**Work required:** Pull out every line of the records that contains the string "height", copying each line in full. Treat uppercase and lowercase as different.

**Input rows:**
•••

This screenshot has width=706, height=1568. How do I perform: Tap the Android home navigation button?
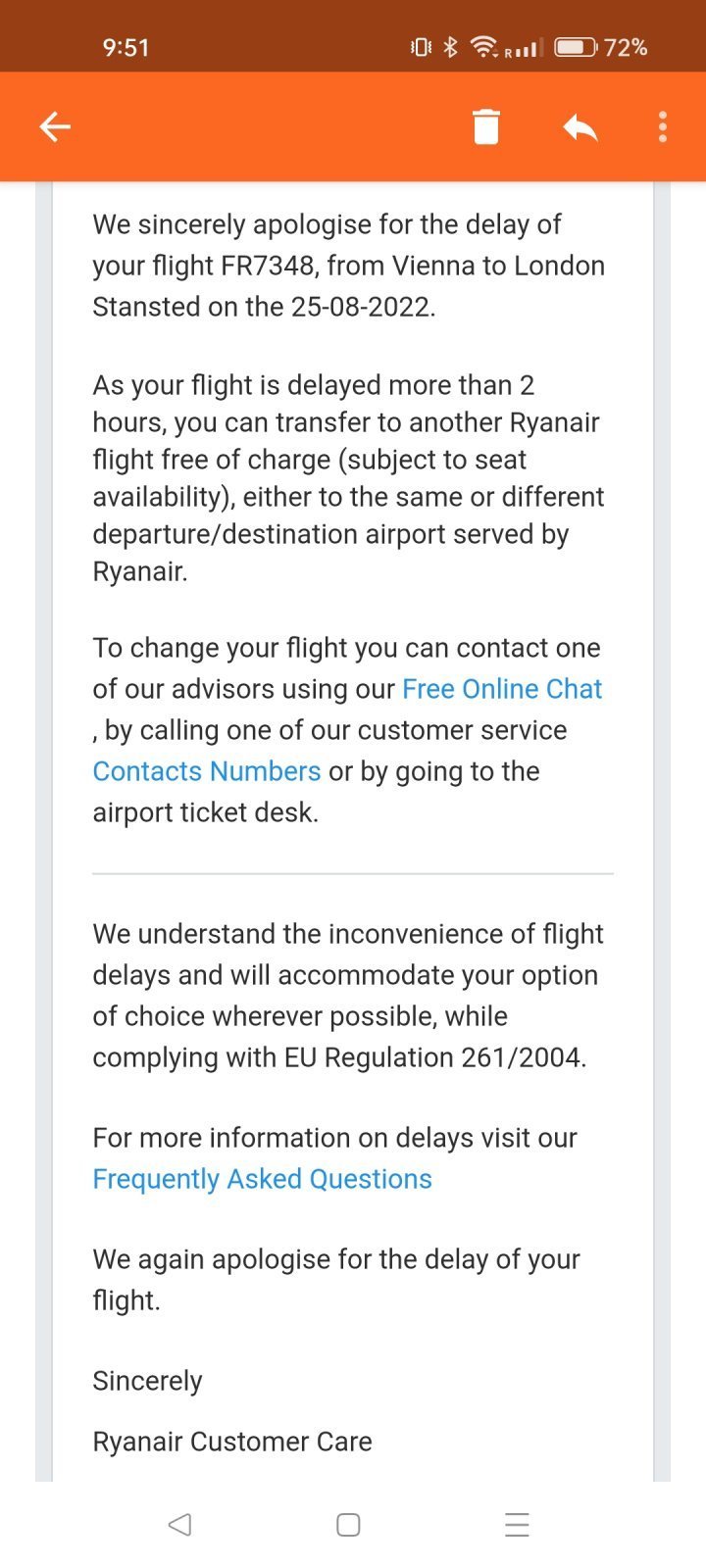348,1524
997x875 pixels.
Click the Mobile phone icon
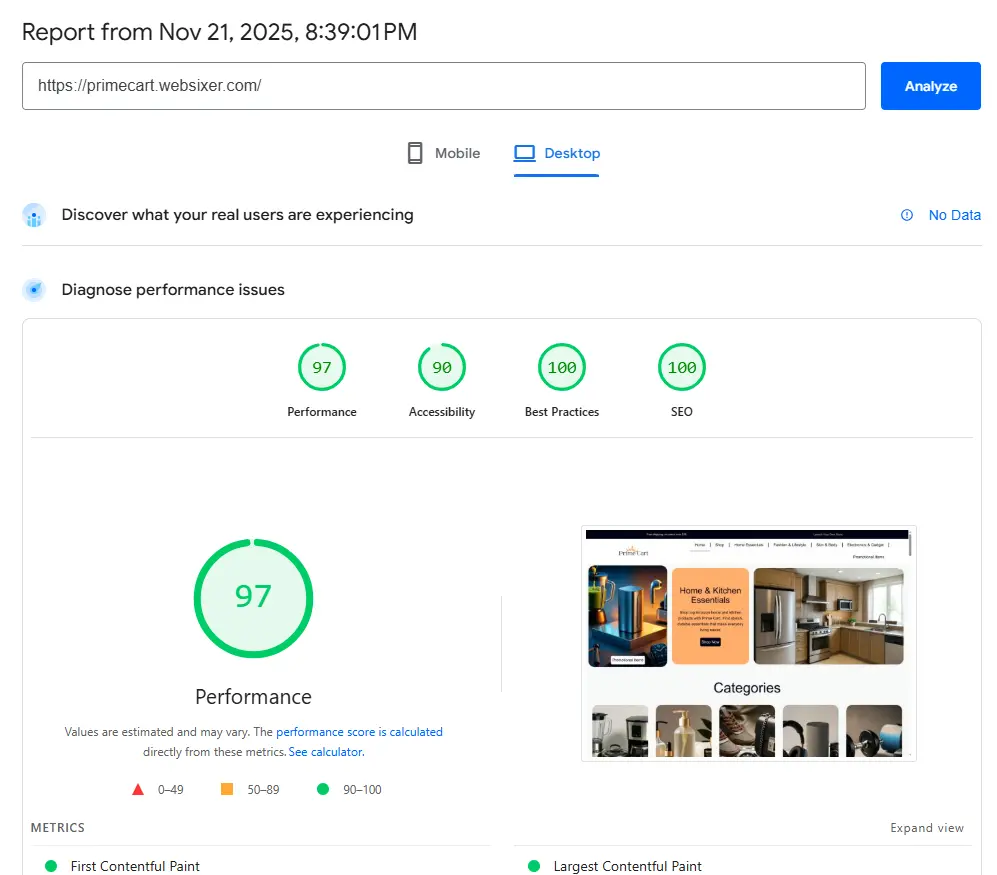[414, 153]
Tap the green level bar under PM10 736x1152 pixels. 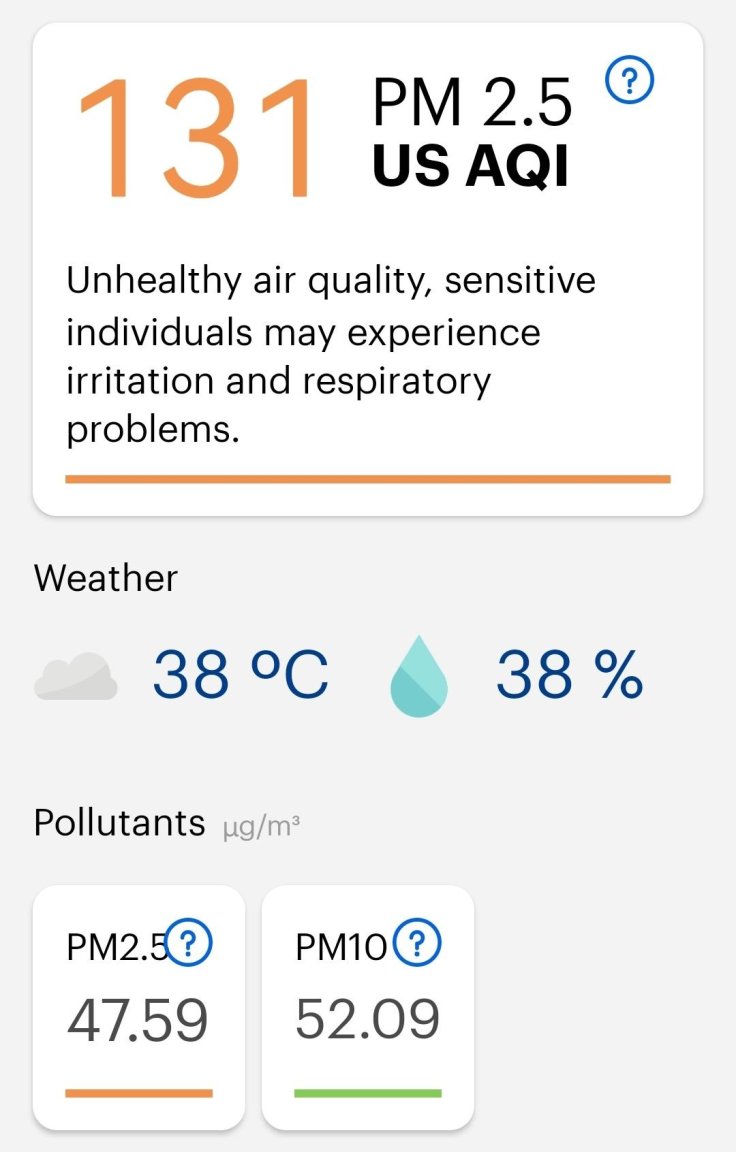pos(368,1093)
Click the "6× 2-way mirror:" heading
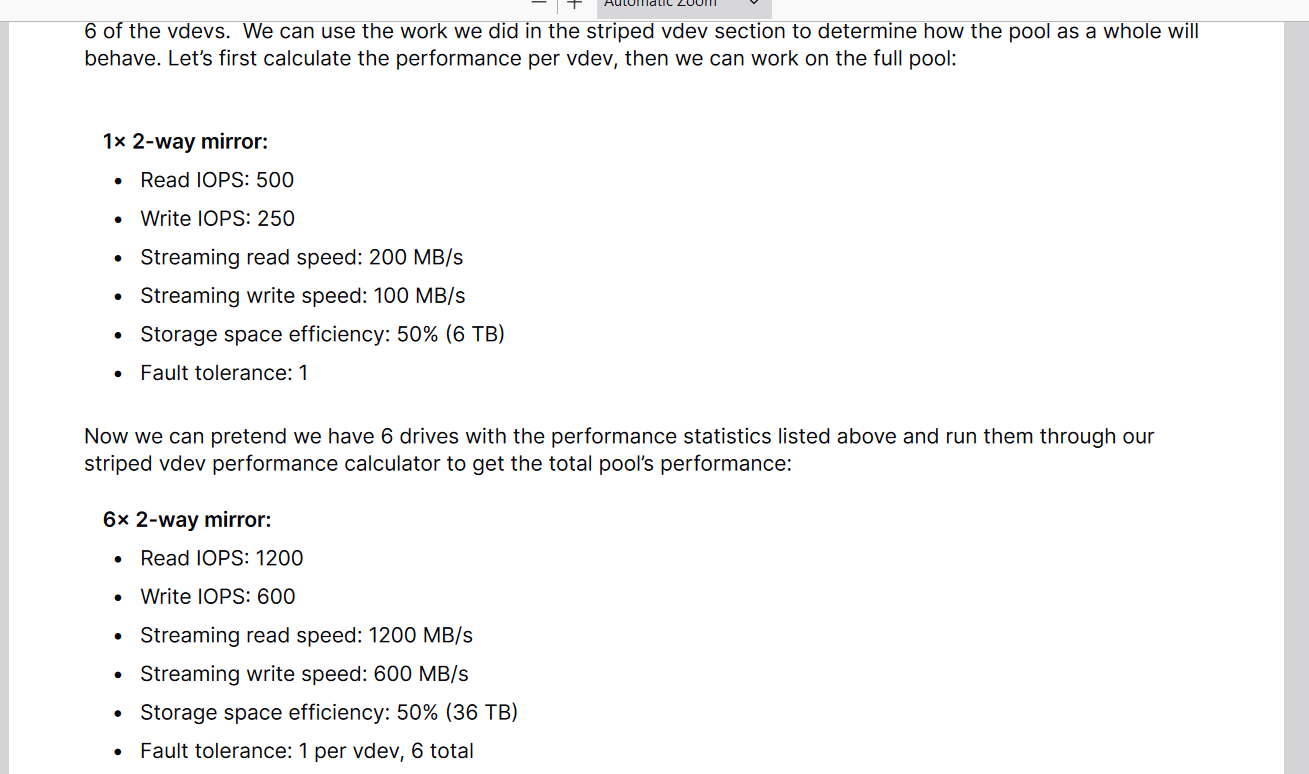The image size is (1309, 774). pyautogui.click(x=187, y=520)
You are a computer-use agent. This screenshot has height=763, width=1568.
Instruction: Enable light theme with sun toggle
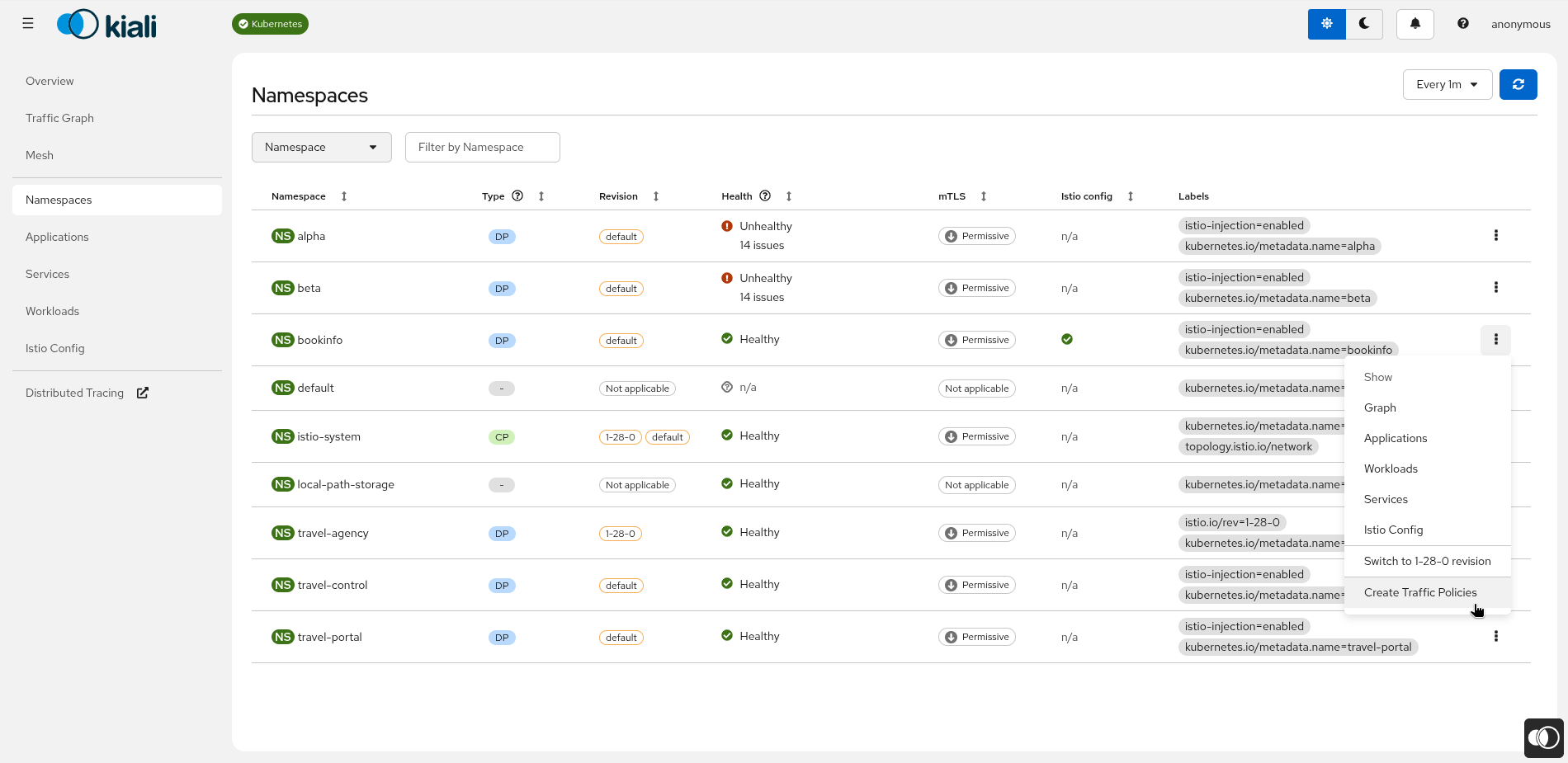1326,24
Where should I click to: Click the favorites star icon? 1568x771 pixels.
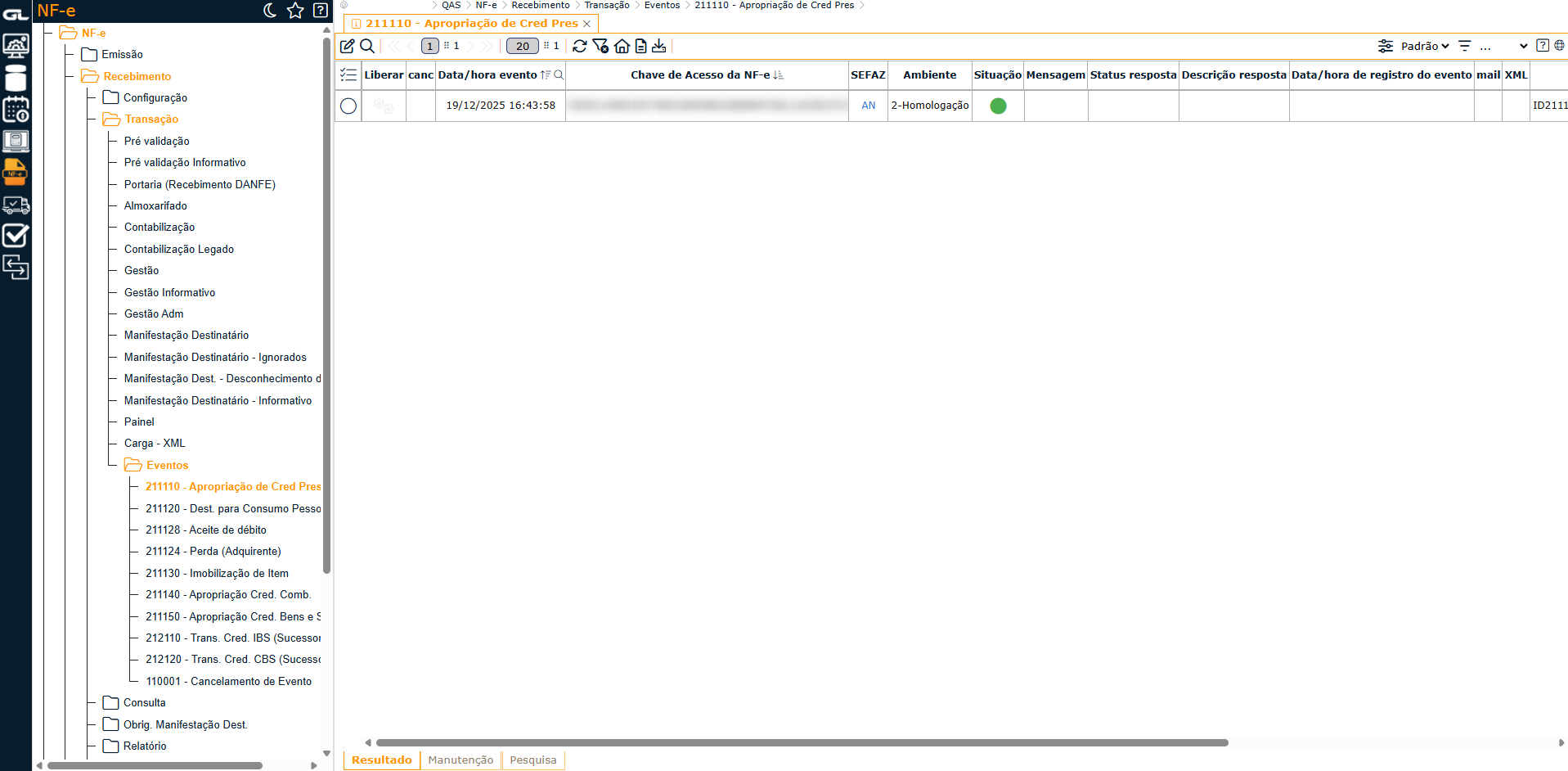tap(295, 11)
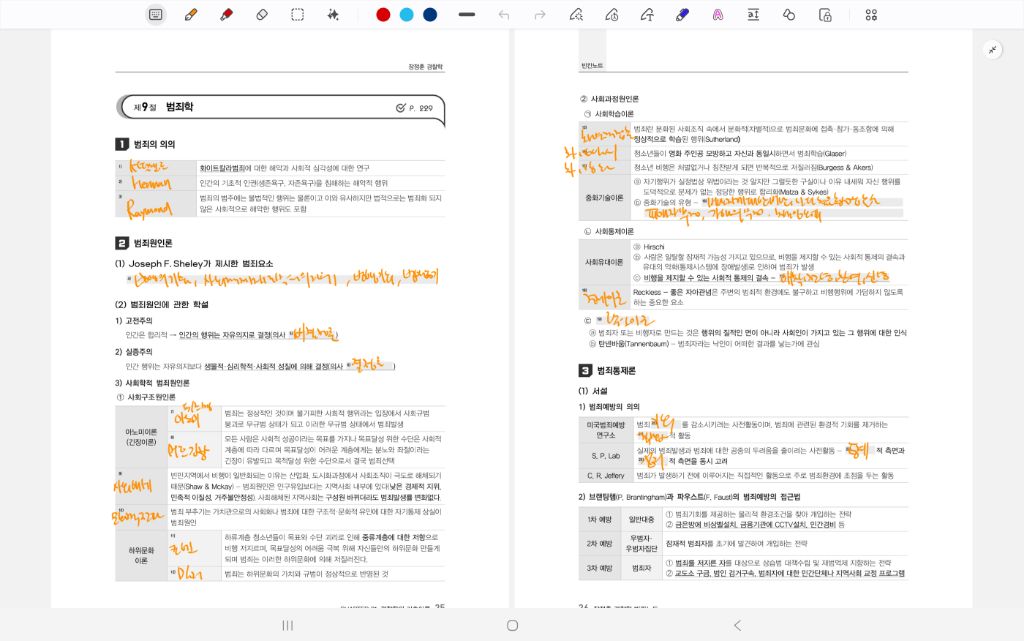Select the blue-tipped pen icon in toolbar
Screen dimensions: 1024x641
(683, 14)
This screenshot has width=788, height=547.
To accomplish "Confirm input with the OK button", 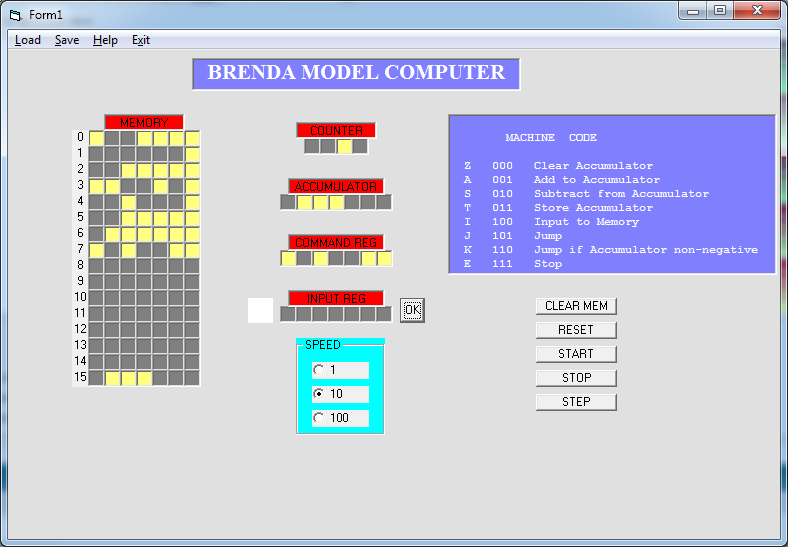I will pos(412,311).
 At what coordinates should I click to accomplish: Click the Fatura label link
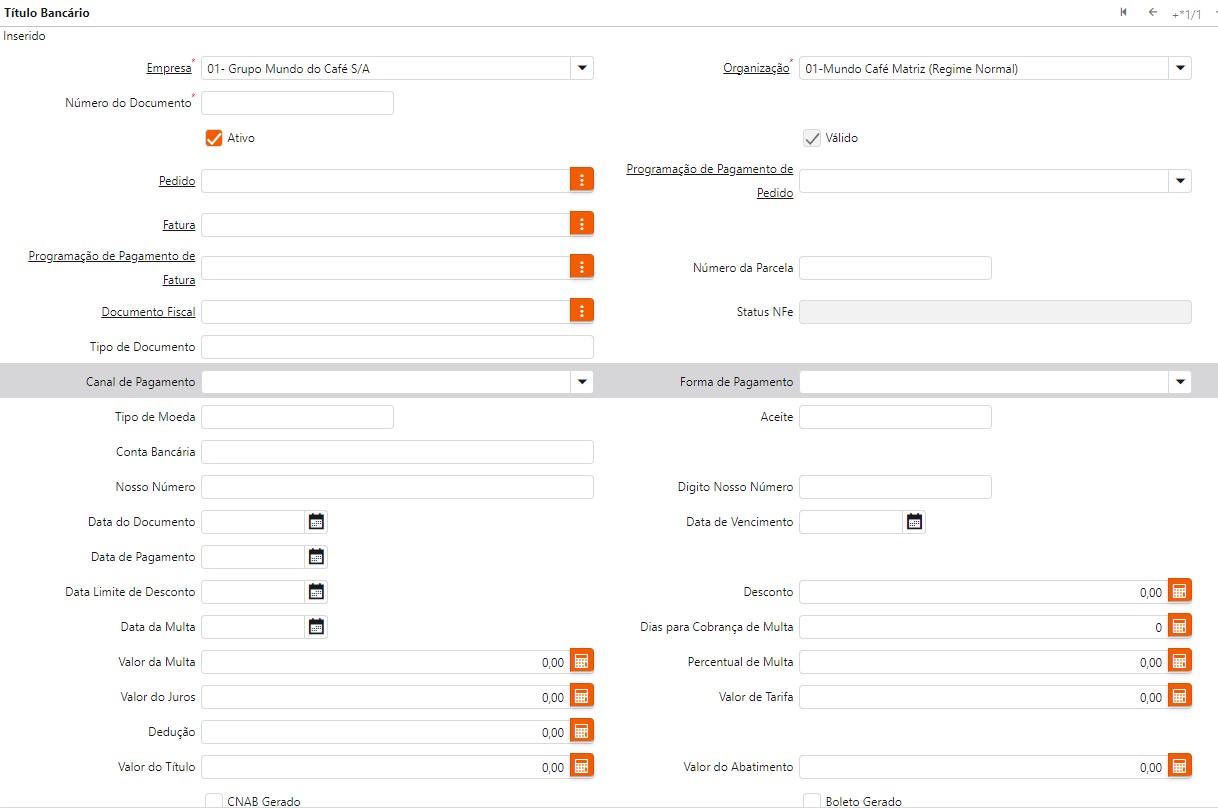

•••

**Response to this exercise:**
This screenshot has width=706, height=1568. How do I perform: Tap the Android home navigation button?
You are a computer-use agent. This screenshot has height=763, width=1568.
This screenshot has width=788, height=547.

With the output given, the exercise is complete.